→ **Problem to work on**:
Please copy every one of the following lines word for word, with nothing left out or changed.

(Items from a data source)
*****

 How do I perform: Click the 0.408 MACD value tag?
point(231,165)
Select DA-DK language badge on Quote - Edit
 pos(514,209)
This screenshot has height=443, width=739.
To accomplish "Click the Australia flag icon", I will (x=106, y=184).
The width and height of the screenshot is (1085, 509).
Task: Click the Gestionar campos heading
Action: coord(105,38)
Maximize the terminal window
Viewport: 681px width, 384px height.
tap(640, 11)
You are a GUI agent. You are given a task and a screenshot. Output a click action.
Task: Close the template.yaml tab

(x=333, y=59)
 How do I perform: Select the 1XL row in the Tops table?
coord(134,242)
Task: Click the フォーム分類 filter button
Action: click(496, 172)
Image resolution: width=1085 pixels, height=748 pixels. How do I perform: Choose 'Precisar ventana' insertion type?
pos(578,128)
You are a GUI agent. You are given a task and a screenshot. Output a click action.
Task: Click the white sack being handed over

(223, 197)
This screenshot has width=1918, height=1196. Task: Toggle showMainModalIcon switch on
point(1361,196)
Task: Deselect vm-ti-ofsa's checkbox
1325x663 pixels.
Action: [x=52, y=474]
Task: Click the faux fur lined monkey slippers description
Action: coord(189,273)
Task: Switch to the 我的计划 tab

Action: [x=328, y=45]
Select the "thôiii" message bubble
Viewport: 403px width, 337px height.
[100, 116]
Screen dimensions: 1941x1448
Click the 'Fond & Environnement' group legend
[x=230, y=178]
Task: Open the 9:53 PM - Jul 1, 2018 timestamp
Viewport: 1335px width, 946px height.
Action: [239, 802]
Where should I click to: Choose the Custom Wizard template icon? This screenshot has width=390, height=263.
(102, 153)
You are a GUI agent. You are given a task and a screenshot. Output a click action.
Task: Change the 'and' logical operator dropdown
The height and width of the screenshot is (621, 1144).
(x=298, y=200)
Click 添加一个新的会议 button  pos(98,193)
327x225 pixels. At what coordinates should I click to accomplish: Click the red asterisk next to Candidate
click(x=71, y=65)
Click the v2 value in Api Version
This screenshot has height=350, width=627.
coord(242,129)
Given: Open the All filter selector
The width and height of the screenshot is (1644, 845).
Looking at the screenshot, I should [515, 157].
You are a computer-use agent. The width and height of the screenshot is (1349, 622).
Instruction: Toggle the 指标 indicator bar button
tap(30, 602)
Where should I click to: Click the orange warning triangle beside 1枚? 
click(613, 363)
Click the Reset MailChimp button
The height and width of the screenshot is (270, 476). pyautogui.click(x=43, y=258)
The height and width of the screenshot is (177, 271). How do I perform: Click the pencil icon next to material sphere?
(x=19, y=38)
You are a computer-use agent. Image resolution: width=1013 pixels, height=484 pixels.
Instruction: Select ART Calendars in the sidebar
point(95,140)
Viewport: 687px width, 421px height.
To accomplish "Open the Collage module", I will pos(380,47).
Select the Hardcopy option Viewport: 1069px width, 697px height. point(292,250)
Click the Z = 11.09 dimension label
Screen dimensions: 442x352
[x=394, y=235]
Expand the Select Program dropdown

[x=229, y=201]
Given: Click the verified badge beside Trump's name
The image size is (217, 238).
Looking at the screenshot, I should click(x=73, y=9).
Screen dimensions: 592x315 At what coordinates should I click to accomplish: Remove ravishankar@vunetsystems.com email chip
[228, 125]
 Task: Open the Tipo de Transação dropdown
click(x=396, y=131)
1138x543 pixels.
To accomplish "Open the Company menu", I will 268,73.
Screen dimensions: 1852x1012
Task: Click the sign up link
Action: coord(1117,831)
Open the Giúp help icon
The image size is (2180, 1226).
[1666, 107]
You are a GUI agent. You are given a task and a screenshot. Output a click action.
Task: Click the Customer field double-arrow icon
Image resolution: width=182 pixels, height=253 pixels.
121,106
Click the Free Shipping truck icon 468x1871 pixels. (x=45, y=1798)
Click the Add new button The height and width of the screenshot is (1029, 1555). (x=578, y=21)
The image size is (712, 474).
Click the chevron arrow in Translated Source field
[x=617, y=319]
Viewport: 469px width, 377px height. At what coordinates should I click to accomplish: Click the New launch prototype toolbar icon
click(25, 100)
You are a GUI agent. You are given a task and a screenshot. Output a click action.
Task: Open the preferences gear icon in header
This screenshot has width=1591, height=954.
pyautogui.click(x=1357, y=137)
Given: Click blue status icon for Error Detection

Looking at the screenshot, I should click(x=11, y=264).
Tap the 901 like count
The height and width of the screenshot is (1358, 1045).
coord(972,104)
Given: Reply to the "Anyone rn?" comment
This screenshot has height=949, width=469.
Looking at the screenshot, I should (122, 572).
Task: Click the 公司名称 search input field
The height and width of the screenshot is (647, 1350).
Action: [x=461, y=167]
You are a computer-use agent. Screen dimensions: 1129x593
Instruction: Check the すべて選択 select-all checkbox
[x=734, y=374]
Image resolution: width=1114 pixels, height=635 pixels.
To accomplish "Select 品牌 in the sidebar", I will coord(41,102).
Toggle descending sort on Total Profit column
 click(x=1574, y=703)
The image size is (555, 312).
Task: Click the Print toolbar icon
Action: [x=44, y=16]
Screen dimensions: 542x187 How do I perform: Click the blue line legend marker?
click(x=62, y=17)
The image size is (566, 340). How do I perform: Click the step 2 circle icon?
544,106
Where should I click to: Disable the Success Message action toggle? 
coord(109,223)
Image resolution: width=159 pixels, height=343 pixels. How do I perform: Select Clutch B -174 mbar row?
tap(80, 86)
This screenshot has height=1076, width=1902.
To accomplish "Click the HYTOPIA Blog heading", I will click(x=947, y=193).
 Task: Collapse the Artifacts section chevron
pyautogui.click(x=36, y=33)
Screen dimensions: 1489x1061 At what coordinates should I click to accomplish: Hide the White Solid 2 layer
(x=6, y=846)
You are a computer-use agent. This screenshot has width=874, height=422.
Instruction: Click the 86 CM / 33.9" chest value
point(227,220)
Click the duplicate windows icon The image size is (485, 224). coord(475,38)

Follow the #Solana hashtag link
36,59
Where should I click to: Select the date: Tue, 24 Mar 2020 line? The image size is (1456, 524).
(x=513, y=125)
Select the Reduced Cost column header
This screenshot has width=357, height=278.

*****

→ **The solution**:
 How do I perform: Click the 0.408 MACD value tag?
point(231,165)
Select DA-DK language badge on Quote - Edit
 pos(514,209)
This screenshot has height=443, width=739.
To accomplish "Click the Australia flag icon", I will (x=106, y=184).
The width and height of the screenshot is (1085, 509).
Task: Click the Gestionar campos heading
Action: coord(105,38)
Maximize the terminal window
Viewport: 681px width, 384px height.
tap(640, 11)
You are a GUI agent. You are given a task and a screenshot. Output a click action.
Task: Close the template.yaml tab

(x=333, y=59)
 How do I perform: Select the 1XL row in the Tops table?
coord(134,242)
Task: Click the フォーム分類 filter button
Action: click(496, 172)
Image resolution: width=1085 pixels, height=748 pixels. How do I perform: Choose 'Precisar ventana' insertion type?
pos(578,128)
You are a GUI agent. You are given a task and a screenshot. Output a click action.
Task: Click the white sack being handed over

(223, 197)
This screenshot has width=1918, height=1196. Task: Toggle showMainModalIcon switch on
point(1361,196)
Task: Deselect vm-ti-ofsa's checkbox
1325x663 pixels.
Action: [x=52, y=474]
Task: Click the faux fur lined monkey slippers description
Action: coord(189,273)
Task: Switch to the 我的计划 tab

Action: [x=328, y=45]
Select the "thôiii" message bubble
Viewport: 403px width, 337px height.
[100, 116]
Screen dimensions: 1941x1448
Click the 'Fond & Environnement' group legend
[x=230, y=178]
Task: Open the 9:53 PM - Jul 1, 2018 timestamp
Viewport: 1335px width, 946px height.
Action: [239, 802]
Where should I click to: Choose the Custom Wizard template icon? This screenshot has width=390, height=263.
(102, 153)
You are a GUI agent. You are given a task and a screenshot. Output a click action.
Task: Change the 'and' logical operator dropdown
The height and width of the screenshot is (621, 1144).
(x=298, y=200)
Click 添加一个新的会议 button  pos(98,193)
327x225 pixels. At what coordinates should I click to accomplish: Click the red asterisk next to Candidate
click(x=71, y=65)
Click the v2 value in Api Version
This screenshot has height=350, width=627.
coord(242,129)
Given: Open the All filter selector
The width and height of the screenshot is (1644, 845).
Looking at the screenshot, I should [515, 157].
You are a computer-use agent. The width and height of the screenshot is (1349, 622).
Instruction: Toggle the 指标 indicator bar button
tap(30, 602)
Where should I click to: Click the orange warning triangle beside 1枚? 
click(613, 363)
Click the Reset MailChimp button
The height and width of the screenshot is (270, 476). pyautogui.click(x=43, y=258)
The height and width of the screenshot is (177, 271). How do I perform: Click the pencil icon next to material sphere?
(x=19, y=38)
You are a computer-use agent. Image resolution: width=1013 pixels, height=484 pixels.
Instruction: Select ART Calendars in the sidebar
point(95,140)
Viewport: 687px width, 421px height.
To accomplish "Open the Collage module", I will pos(380,47).
Select the Hardcopy option Viewport: 1069px width, 697px height. point(292,250)
Click the Z = 11.09 dimension label
Screen dimensions: 442x352
[x=394, y=235]
Expand the Select Program dropdown

[x=229, y=201]
Given: Click the verified badge beside Trump's name
The image size is (217, 238).
Looking at the screenshot, I should click(x=73, y=9).
Screen dimensions: 592x315 At what coordinates should I click to accomplish: Remove ravishankar@vunetsystems.com email chip
[228, 125]
 Task: Open the Tipo de Transação dropdown
click(x=396, y=131)
1138x543 pixels.
To accomplish "Open the Company menu", I will 268,73.
Screen dimensions: 1852x1012
Task: Click the sign up link
Action: coord(1117,831)
Open the Giúp help icon
The image size is (2180, 1226).
[1666, 107]
You are a GUI agent. You are given a task and a screenshot. Output a click action.
Task: Click the Customer field double-arrow icon
Image resolution: width=182 pixels, height=253 pixels.
121,106
Click the Free Shipping truck icon 468x1871 pixels. (x=45, y=1798)
Click the Add new button The height and width of the screenshot is (1029, 1555). (x=578, y=21)
The image size is (712, 474).
Click the chevron arrow in Translated Source field
[x=617, y=319]
Viewport: 469px width, 377px height. At what coordinates should I click to accomplish: Click the New launch prototype toolbar icon
click(25, 100)
You are a GUI agent. You are given a task and a screenshot. Output a click action.
Task: Open the preferences gear icon in header
This screenshot has width=1591, height=954.
pyautogui.click(x=1357, y=137)
Given: Click blue status icon for Error Detection

Looking at the screenshot, I should click(x=11, y=264).
Tap the 901 like count
The height and width of the screenshot is (1358, 1045).
coord(972,104)
Given: Reply to the "Anyone rn?" comment
This screenshot has height=949, width=469.
Looking at the screenshot, I should (122, 572).
Task: Click the 公司名称 search input field
The height and width of the screenshot is (647, 1350).
Action: [x=461, y=167]
You are a computer-use agent. Screen dimensions: 1129x593
Instruction: Check the すべて選択 select-all checkbox
[x=734, y=374]
Image resolution: width=1114 pixels, height=635 pixels.
To accomplish "Select 品牌 in the sidebar", I will coord(41,102).
Toggle descending sort on Total Profit column
 click(x=1574, y=703)
The image size is (555, 312).
Task: Click the Print toolbar icon
Action: [x=44, y=16]
Screen dimensions: 542x187 How do I perform: Click the blue line legend marker?
click(x=62, y=17)
The image size is (566, 340). How do I perform: Click the step 2 circle icon?
544,106
Where should I click to: Disable the Success Message action toggle? 
coord(109,223)
Image resolution: width=159 pixels, height=343 pixels. How do I perform: Select Clutch B -174 mbar row?
tap(80, 86)
This screenshot has height=1076, width=1902.
To accomplish "Click the HYTOPIA Blog heading", I will click(x=947, y=193).
 Task: Collapse the Artifacts section chevron
pyautogui.click(x=36, y=33)
Screen dimensions: 1489x1061 At what coordinates should I click to accomplish: Hide the White Solid 2 layer
(x=6, y=846)
You are a computer-use agent. This screenshot has width=874, height=422.
Instruction: Click the 86 CM / 33.9" chest value
point(227,220)
Click the duplicate windows icon The image size is (485, 224). coord(475,38)

Follow the #Solana hashtag link
36,59
Where should I click to: Select the date: Tue, 24 Mar 2020 line? The image size is (1456, 524).
(x=513, y=125)
Select the Reduced Cost column header
This screenshot has width=357, height=278.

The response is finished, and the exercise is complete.